Art dealing came naturally to Christensen. While still a student he represented the then unknown artist Gunnar S. Gundersen. One of his early notable successes was the commission he received to sell a number of paintings from the collection of Sigri Welhaven, including an important Matisse oil entitled La Coiffure (1907, Staatsgalerie Stuttgart). Christensen sold it to the ship builder Ragnar Moltzau and used the proceeds to establish his career in earnest. He started to travel continuously, especially to France, where he befriended Kahnweiler in Paris and subscribed to print editions by Picasso which form the basis of an extraordinary collection of prints to be sold by Sotheby’s in October.
Alongside his demanding but highly successful business activities, Christensen also found time to build up a personal collection that very much captured the Modernist movement in art in all its manifestations. While the main emphasis of the collection is on Picasso (he owned no fewer than 46 works by the artist in a wide range of media), Christensen also owned works by other major artists of the period, including Henri Matisse, Fernand Léger, Georges Rouault and Georges Braque.
Christensen’s collecting activities were, of course, largely shaped by all the same attributes that fuelled his career: his astute business acumen, his exceptional knowledge of art history and his own keen artistic judgment. His particular interest in French art came from the fact that, after university, he spent some considerable time in Paris – there developing the strong admiration for French art and culture that was to inform his interests and tastes for the rest of his life. (It was this same interest that was to culminate in his being made a Chevalier de l’Ordre des Arts et des Lettres by the French Government in 1987.)
Christensen: the man and philanthropist – Aside from his interest in art, Haaken A. Christensen had a keenly developed sense of social responsibility. He paid an annual subscription – over a period of many years – to the humanitarian group Médecins Sans Frontières. Greatly impressed by MSF’s effectiveness, nonpolitical standpoint and low administrative costs, Christensen left his entire collection to MSF with no conditions attached, allowing for the works to be sold – and the funds to be used – in whatever way deemed best by the charity.
In addition to his support of MSF, Christensen also gave to other causes.

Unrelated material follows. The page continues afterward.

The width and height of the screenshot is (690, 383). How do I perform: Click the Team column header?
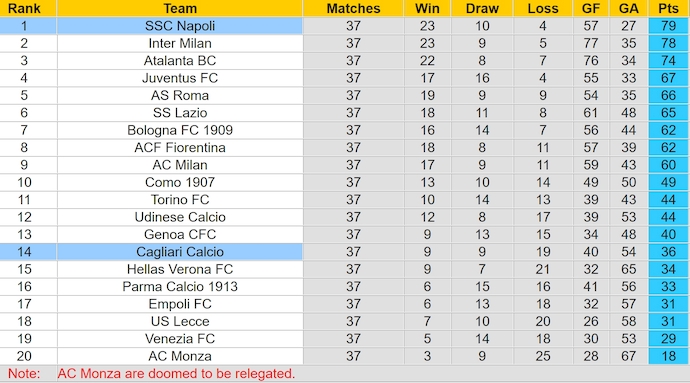tap(180, 8)
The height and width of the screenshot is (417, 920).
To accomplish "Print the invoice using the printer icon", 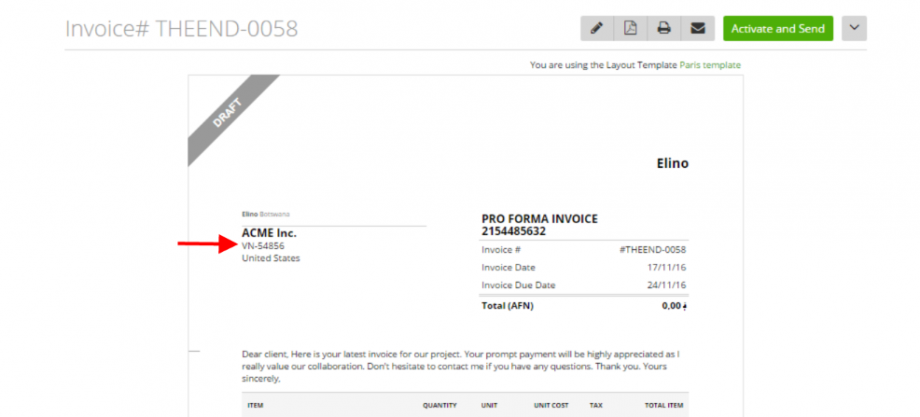I will (663, 28).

For example, he donated money to the Henie-Onstad art centre outside Oslo, funding a new exhibition space, the Sal Haaken, which was opened in 2003.
In all aspects of his life, Haaken A. Christensen is said to have had a sixth sense that made him effective in everything he turned his hand to, whether it was fishing (he’d be back with a full catch before others had even cast their lines), shooting, or – of course – art. A regular subscriber to MSF, Haaken A. Christensen was also a discreet and modest man, and the generosity of his bequest came as quite a surprise to those who knew him.